I have been trying to catch some bonito but have not had much luck. I was wondering if anyone had some tips on where to go and what to use to catch them.


----------



## lobsterman (Sep 30, 2007)

Go out the pass a few miles and see them busting all over and throw a spoon or small plug at them. If they are picky reel like your fanny is on fire. Gets them excited.


----------



## Play'N Hooky Too (Sep 29, 2007)

What lobsterman said....look for them feeding on the surface in the morning or late afternoon and throw a McRig in amongst 'em. As soon as it hits the water start reeling and working it rapidly and hold on.

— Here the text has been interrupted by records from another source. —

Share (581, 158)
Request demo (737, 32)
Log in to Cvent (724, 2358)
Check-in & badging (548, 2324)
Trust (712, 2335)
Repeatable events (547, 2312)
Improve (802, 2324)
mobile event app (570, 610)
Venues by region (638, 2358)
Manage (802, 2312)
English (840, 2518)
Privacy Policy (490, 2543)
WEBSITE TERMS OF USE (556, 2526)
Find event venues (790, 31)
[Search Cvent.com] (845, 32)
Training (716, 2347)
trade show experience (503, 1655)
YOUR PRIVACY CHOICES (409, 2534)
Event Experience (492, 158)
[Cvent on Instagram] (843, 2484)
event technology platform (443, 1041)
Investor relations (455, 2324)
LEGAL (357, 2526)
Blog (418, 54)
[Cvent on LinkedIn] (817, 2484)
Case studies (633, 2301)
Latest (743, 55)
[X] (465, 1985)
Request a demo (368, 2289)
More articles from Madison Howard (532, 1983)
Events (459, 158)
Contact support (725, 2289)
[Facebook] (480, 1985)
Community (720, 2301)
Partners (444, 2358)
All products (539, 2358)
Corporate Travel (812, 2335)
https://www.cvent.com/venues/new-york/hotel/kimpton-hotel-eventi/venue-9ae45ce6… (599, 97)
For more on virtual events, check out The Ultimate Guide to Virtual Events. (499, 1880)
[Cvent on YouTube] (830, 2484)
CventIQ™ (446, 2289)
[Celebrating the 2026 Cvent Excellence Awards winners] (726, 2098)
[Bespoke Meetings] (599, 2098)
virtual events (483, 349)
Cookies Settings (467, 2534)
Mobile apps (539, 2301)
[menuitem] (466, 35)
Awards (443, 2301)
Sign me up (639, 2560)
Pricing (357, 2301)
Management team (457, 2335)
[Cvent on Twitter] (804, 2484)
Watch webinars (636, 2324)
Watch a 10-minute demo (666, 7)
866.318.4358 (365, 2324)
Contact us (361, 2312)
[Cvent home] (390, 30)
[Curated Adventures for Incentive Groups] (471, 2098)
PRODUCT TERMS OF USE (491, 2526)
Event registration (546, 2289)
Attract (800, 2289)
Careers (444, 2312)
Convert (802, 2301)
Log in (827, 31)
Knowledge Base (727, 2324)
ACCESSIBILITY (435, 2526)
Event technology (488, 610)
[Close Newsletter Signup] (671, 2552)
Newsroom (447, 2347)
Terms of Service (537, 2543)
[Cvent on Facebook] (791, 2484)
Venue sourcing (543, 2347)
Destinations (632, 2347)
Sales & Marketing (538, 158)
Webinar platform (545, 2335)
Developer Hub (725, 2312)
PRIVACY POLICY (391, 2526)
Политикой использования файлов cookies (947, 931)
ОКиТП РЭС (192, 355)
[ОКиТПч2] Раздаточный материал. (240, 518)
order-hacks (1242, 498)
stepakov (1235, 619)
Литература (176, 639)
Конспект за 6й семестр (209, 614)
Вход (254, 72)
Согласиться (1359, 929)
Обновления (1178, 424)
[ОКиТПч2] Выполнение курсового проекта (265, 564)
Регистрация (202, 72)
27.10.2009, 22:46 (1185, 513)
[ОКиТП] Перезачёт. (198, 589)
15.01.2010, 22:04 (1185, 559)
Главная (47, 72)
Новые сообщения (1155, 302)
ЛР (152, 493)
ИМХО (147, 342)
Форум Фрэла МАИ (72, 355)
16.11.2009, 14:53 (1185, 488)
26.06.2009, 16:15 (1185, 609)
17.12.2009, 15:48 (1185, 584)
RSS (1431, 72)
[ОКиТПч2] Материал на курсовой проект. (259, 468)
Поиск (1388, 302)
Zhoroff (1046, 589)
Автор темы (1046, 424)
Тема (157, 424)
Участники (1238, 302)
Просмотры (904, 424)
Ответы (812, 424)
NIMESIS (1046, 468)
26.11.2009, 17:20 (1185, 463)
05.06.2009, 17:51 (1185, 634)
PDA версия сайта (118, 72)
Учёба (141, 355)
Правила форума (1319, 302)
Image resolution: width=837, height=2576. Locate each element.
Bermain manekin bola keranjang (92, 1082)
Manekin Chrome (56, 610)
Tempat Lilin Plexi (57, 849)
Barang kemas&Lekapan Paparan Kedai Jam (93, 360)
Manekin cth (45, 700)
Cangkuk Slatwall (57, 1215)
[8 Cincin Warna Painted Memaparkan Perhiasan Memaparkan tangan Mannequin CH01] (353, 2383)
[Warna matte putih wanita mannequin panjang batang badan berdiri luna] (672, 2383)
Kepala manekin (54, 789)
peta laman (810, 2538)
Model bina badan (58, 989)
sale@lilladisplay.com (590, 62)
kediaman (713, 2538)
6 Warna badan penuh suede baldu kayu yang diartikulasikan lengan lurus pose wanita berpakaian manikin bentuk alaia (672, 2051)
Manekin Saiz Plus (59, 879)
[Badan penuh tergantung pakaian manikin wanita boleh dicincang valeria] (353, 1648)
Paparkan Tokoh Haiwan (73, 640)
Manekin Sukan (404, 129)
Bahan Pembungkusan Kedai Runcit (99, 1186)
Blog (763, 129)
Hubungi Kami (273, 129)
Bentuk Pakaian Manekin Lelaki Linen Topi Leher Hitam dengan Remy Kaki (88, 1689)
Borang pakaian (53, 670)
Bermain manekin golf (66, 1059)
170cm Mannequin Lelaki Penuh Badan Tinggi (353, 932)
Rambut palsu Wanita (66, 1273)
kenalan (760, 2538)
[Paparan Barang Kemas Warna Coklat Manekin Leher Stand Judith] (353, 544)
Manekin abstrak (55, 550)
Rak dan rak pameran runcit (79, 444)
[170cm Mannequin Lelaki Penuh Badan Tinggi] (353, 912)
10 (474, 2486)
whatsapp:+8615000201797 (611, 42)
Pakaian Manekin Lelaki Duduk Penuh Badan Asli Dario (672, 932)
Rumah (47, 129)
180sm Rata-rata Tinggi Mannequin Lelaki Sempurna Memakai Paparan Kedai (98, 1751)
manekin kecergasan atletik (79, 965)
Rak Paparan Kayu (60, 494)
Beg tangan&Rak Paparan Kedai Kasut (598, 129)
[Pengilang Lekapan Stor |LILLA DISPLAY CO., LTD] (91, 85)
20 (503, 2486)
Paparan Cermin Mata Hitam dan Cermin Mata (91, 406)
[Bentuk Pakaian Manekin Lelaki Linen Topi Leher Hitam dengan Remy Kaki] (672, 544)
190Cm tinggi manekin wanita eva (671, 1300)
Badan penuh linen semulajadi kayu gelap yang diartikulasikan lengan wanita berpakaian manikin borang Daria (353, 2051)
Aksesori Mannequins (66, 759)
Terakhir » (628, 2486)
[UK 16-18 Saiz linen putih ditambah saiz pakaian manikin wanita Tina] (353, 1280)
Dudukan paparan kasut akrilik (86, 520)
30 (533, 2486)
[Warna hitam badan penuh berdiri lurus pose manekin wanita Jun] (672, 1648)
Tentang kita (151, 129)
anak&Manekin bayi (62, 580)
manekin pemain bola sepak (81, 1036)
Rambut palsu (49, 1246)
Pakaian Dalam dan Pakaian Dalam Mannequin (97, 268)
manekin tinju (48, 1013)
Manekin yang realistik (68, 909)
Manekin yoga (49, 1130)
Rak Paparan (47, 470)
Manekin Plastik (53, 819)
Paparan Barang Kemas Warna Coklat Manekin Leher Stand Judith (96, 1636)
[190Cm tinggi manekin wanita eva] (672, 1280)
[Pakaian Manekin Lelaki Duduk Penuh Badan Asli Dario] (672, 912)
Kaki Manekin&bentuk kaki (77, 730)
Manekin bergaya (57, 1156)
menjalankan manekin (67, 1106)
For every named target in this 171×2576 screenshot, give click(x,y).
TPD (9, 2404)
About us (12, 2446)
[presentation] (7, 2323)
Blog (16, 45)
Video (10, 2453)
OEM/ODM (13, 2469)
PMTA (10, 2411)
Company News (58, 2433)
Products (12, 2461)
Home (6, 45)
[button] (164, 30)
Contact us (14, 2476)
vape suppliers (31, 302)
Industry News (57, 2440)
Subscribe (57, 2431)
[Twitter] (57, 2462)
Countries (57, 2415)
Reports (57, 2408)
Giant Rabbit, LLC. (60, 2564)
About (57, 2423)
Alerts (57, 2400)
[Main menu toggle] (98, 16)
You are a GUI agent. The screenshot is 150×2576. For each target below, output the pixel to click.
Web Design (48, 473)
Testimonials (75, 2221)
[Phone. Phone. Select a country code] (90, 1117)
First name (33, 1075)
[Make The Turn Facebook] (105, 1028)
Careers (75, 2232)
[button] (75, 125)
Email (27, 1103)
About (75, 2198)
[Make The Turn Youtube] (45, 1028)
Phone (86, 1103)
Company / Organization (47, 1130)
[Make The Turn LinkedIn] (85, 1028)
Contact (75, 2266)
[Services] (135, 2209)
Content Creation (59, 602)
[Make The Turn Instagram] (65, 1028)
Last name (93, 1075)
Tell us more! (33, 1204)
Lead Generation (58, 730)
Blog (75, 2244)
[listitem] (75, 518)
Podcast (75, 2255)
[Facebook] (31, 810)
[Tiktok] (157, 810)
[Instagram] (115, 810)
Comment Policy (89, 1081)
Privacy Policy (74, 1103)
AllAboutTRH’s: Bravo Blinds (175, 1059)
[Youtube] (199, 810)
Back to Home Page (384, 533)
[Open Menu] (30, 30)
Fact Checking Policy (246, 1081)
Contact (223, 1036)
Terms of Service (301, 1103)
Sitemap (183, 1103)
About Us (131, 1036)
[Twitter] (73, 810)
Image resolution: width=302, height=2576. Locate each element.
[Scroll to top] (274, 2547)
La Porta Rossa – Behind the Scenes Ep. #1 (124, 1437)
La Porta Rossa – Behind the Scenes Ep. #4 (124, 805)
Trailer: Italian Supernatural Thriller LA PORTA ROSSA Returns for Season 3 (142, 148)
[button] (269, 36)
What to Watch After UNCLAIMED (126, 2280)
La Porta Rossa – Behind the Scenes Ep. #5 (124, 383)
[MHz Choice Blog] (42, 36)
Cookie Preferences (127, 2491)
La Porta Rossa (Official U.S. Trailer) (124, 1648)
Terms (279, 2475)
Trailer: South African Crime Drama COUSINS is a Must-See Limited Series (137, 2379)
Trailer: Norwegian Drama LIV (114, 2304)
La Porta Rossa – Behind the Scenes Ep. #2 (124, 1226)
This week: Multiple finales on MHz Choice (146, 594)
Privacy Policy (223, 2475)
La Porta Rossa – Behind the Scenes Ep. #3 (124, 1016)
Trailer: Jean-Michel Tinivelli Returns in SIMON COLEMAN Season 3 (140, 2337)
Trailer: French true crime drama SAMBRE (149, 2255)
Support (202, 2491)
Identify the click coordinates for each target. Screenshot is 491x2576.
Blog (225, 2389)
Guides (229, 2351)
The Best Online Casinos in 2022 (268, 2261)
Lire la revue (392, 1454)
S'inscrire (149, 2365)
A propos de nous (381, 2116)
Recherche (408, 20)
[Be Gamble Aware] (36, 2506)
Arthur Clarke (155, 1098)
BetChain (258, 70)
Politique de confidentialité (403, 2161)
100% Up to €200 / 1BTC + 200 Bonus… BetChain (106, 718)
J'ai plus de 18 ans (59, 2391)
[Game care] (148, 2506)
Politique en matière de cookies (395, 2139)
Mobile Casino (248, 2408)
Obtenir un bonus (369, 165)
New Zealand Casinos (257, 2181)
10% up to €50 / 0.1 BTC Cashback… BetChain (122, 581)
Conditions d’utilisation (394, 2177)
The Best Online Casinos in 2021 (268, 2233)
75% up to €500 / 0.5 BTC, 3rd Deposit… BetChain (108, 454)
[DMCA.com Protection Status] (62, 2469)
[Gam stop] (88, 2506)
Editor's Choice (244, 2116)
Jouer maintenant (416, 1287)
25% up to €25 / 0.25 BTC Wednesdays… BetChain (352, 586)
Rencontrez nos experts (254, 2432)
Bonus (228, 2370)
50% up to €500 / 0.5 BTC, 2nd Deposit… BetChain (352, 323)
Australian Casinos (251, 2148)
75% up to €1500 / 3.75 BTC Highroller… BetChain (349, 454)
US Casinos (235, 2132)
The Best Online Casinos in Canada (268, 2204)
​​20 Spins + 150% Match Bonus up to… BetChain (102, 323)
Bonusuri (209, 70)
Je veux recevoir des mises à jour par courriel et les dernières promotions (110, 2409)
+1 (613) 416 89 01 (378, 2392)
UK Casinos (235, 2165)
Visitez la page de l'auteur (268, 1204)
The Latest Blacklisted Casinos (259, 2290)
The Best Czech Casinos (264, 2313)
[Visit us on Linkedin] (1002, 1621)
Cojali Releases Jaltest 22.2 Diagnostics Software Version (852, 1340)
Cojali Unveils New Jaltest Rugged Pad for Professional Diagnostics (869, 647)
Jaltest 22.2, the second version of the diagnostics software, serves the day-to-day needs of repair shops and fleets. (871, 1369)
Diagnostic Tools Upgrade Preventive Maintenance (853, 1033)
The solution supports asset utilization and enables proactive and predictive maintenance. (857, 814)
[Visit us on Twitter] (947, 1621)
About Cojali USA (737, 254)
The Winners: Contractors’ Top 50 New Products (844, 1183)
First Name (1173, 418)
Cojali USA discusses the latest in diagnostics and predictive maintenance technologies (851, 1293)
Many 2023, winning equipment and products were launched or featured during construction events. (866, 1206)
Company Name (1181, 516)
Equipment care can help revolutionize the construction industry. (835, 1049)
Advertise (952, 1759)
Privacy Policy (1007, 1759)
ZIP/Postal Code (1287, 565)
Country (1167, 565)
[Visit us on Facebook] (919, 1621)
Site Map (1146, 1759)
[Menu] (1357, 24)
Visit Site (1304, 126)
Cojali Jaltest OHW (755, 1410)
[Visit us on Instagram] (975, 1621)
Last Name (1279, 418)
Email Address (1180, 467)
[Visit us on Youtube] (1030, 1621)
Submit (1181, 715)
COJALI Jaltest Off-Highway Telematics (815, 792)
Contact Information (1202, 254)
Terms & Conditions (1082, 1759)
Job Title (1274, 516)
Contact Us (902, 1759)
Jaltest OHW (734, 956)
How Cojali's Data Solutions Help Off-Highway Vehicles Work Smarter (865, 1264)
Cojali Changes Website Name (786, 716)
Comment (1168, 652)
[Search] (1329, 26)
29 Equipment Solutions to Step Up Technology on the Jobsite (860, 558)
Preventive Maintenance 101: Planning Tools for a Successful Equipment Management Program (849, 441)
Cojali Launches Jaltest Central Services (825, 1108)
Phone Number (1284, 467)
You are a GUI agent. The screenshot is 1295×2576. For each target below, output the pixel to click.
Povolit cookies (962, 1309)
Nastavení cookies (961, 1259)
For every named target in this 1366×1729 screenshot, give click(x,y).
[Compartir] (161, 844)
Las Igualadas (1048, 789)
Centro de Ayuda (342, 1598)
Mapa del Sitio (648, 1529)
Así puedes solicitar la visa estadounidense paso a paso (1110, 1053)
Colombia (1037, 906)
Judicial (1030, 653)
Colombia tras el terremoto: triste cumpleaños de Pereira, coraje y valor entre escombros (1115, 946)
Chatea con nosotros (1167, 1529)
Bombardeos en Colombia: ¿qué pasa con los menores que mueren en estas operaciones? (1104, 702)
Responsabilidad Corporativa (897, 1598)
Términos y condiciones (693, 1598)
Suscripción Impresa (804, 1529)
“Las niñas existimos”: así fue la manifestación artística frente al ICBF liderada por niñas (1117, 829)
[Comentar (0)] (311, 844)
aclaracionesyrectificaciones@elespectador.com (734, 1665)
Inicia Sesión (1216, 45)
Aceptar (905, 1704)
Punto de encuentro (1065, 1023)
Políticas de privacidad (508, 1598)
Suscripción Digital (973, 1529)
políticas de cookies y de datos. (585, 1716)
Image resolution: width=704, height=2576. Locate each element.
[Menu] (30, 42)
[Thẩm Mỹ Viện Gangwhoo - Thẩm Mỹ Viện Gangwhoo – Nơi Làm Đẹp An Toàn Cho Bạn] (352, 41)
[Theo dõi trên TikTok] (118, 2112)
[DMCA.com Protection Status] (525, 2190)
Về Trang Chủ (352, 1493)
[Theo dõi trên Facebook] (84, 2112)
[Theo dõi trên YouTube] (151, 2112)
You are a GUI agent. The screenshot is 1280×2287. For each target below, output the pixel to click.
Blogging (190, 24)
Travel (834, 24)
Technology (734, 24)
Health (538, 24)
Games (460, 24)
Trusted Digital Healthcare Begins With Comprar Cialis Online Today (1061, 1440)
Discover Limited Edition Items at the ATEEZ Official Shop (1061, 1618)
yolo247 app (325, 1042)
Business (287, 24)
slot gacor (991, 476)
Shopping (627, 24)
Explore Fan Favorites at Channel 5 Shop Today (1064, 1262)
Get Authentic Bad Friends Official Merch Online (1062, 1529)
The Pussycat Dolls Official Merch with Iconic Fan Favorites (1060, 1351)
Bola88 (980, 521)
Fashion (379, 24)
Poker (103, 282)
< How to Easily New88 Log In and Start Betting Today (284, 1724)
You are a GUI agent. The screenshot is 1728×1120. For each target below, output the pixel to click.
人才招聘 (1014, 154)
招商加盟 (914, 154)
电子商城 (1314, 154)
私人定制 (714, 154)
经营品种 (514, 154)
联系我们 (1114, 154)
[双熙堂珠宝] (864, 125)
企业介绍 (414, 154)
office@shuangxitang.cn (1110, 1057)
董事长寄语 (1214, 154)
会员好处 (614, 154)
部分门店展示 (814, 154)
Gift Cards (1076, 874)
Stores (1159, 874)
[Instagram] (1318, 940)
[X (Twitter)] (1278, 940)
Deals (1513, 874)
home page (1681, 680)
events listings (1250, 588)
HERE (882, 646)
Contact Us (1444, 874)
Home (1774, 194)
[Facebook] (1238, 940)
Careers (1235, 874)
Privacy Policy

They will hit it when they will not hit anything else. It has to be a McDonalds straw, I don't know why, but it has to be the white ones with the red and yellow stripes. This set-up works good for just about anything feeding on the surface.


----------



## jamessig (Oct 3, 2007)

Small white jigs are very productive for bonito. Bubble and straw rigs are excellent also. Work the jigs as fast as you can. Don't bother pausing the bubble rig, a fast steady retrieve dragged through a feeding school is almost guaranteed to get strikes.


----------



## MrFish (Aug 21, 2009)

+1 straw rigs


----------



## jamessig (Oct 3, 2007)

To the above pictured rig, I would add a plastic bead between the bubble and the swivel.


----------



## King Mike (Apr 15, 2008)

We use a 3 oz "jig fish" from bass pro. 50 pound flouro leader about 2 foot long. Trolled at around 6 knots. We have hooked up EVERY time we have seen bonita busting the top of the water using this. We get the blue back silver bottom or the one with a little pink in it. Look it up on bass pros website. With bonita being my favorite snapper bait every time we went this year we caught our bonita within about 20 minuties. (enough for the entire day once you find the fish) We have tried to troll spoons and stretchs and bubble rigs.. The jig fish gets the hit EVERY time before anything else.. Try it and let me know!


----------